**Problem statement:**
The response should contain every record, reproduced exactly.

**Data records:**
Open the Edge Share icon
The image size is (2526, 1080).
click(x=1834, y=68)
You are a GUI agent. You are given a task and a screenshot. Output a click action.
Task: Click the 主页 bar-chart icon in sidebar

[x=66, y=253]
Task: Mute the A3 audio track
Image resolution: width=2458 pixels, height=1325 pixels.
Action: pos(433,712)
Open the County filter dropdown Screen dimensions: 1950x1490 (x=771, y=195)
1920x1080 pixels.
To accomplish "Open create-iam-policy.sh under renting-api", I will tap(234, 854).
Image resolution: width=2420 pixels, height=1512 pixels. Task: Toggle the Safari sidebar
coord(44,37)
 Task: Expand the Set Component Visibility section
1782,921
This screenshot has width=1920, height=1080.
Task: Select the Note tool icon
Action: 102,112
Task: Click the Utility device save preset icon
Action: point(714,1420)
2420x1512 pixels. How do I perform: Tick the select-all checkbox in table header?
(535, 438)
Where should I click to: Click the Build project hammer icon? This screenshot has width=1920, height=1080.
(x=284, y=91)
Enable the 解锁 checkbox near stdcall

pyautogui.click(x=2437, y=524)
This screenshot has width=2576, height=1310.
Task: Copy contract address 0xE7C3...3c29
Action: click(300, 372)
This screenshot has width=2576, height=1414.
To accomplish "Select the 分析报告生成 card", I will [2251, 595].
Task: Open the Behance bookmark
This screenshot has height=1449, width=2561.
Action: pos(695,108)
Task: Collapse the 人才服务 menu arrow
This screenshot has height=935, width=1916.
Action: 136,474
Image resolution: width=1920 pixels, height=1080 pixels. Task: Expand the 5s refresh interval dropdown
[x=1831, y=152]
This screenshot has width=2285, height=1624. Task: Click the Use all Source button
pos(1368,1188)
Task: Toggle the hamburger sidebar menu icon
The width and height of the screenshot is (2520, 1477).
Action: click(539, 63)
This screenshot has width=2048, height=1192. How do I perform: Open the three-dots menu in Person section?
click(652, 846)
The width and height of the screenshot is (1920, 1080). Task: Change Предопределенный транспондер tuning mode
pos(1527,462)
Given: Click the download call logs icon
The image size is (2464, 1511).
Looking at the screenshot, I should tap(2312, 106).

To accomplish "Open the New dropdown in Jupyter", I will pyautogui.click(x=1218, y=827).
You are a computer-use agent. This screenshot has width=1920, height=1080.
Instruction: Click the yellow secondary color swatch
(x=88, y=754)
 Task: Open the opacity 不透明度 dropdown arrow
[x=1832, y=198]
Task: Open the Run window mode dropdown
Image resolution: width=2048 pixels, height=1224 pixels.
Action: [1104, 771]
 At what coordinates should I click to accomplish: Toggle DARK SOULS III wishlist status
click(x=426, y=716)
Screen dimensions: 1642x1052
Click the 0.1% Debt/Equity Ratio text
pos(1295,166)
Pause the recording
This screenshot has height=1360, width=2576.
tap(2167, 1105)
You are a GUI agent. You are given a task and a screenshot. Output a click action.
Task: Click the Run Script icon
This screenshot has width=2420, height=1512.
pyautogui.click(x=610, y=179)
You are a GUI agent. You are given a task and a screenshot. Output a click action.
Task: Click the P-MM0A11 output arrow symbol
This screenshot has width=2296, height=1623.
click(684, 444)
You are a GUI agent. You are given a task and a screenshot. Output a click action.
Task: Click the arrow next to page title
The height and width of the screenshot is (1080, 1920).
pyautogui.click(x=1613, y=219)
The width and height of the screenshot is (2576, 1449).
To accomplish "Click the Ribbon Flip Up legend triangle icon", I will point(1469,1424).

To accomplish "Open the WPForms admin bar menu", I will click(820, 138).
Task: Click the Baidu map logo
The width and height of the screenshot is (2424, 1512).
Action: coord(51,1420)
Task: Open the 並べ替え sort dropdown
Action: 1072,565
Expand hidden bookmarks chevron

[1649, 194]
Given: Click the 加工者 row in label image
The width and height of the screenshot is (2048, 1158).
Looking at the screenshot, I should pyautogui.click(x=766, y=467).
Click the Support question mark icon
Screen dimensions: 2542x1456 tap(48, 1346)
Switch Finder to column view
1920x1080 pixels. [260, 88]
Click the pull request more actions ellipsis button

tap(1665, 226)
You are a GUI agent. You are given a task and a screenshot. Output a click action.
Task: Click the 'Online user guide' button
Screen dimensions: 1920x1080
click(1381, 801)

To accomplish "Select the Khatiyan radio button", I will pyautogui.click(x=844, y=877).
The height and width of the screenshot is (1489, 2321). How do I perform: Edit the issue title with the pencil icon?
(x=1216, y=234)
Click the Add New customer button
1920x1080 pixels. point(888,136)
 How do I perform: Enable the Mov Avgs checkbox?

**Exercise output:**
Open the Edge Share icon
The image size is (2526, 1080).
click(x=1834, y=68)
You are a GUI agent. You are given a task and a screenshot. Output a click action.
Task: Click the 主页 bar-chart icon in sidebar

[x=66, y=253]
Task: Mute the A3 audio track
Image resolution: width=2458 pixels, height=1325 pixels.
Action: pos(433,712)
Open the County filter dropdown Screen dimensions: 1950x1490 (x=771, y=195)
1920x1080 pixels.
To accomplish "Open create-iam-policy.sh under renting-api", I will tap(234, 854).
Image resolution: width=2420 pixels, height=1512 pixels. Task: Toggle the Safari sidebar
coord(44,37)
 Task: Expand the Set Component Visibility section
1782,921
This screenshot has width=1920, height=1080.
Task: Select the Note tool icon
Action: 102,112
Task: Click the Utility device save preset icon
Action: point(714,1420)
2420x1512 pixels. How do I perform: Tick the select-all checkbox in table header?
(535, 438)
Where should I click to: Click the Build project hammer icon? This screenshot has width=1920, height=1080.
(x=284, y=91)
Enable the 解锁 checkbox near stdcall

pyautogui.click(x=2437, y=524)
This screenshot has width=2576, height=1310.
Task: Copy contract address 0xE7C3...3c29
Action: click(300, 372)
This screenshot has width=2576, height=1414.
To accomplish "Select the 分析报告生成 card", I will [2251, 595].
Task: Open the Behance bookmark
This screenshot has height=1449, width=2561.
Action: pos(695,108)
Task: Collapse the 人才服务 menu arrow
This screenshot has height=935, width=1916.
Action: 136,474
Image resolution: width=1920 pixels, height=1080 pixels. Task: Expand the 5s refresh interval dropdown
[x=1831, y=152]
This screenshot has width=2285, height=1624. Task: Click the Use all Source button
pos(1368,1188)
Task: Toggle the hamburger sidebar menu icon
The width and height of the screenshot is (2520, 1477).
Action: click(539, 63)
This screenshot has width=2048, height=1192. How do I perform: Open the three-dots menu in Person section?
click(652, 846)
The width and height of the screenshot is (1920, 1080). Task: Change Предопределенный транспондер tuning mode
pos(1527,462)
Given: Click the download call logs icon
The image size is (2464, 1511).
Looking at the screenshot, I should tap(2312, 106).

To accomplish "Open the New dropdown in Jupyter", I will pyautogui.click(x=1218, y=827).
You are a computer-use agent. This screenshot has width=1920, height=1080.
Instruction: Click the yellow secondary color swatch
(x=88, y=754)
 Task: Open the opacity 不透明度 dropdown arrow
[x=1832, y=198]
Task: Open the Run window mode dropdown
Image resolution: width=2048 pixels, height=1224 pixels.
Action: [1104, 771]
 At what coordinates should I click to accomplish: Toggle DARK SOULS III wishlist status
click(x=426, y=716)
Screen dimensions: 1642x1052
Click the 0.1% Debt/Equity Ratio text
pos(1295,166)
Pause the recording
This screenshot has height=1360, width=2576.
tap(2167, 1105)
You are a GUI agent. You are given a task and a screenshot. Output a click action.
Task: Click the Run Script icon
This screenshot has width=2420, height=1512.
pyautogui.click(x=610, y=179)
You are a GUI agent. You are given a task and a screenshot. Output a click action.
Task: Click the P-MM0A11 output arrow symbol
This screenshot has width=2296, height=1623.
click(684, 444)
You are a GUI agent. You are given a task and a screenshot. Output a click action.
Task: Click the arrow next to page title
The height and width of the screenshot is (1080, 1920).
pyautogui.click(x=1613, y=219)
The width and height of the screenshot is (2576, 1449).
To accomplish "Click the Ribbon Flip Up legend triangle icon", I will point(1469,1424).

To accomplish "Open the WPForms admin bar menu", I will click(820, 138).
Task: Click the Baidu map logo
The width and height of the screenshot is (2424, 1512).
Action: coord(51,1420)
Task: Open the 並べ替え sort dropdown
Action: 1072,565
Expand hidden bookmarks chevron

[1649, 194]
Given: Click the 加工者 row in label image
The width and height of the screenshot is (2048, 1158).
Looking at the screenshot, I should pyautogui.click(x=766, y=467).
Click the Support question mark icon
Screen dimensions: 2542x1456 tap(48, 1346)
Switch Finder to column view
1920x1080 pixels. [260, 88]
Click the pull request more actions ellipsis button

tap(1665, 226)
You are a GUI agent. You are given a task and a screenshot. Output a click action.
Task: Click the 'Online user guide' button
Screen dimensions: 1920x1080
click(1381, 801)

To accomplish "Select the Khatiyan radio button", I will pyautogui.click(x=844, y=877).
The height and width of the screenshot is (1489, 2321). How do I perform: Edit the issue title with the pencil icon?
(x=1216, y=234)
Click the Add New customer button
1920x1080 pixels. point(888,136)
 How do I perform: Enable the Mov Avgs checkbox?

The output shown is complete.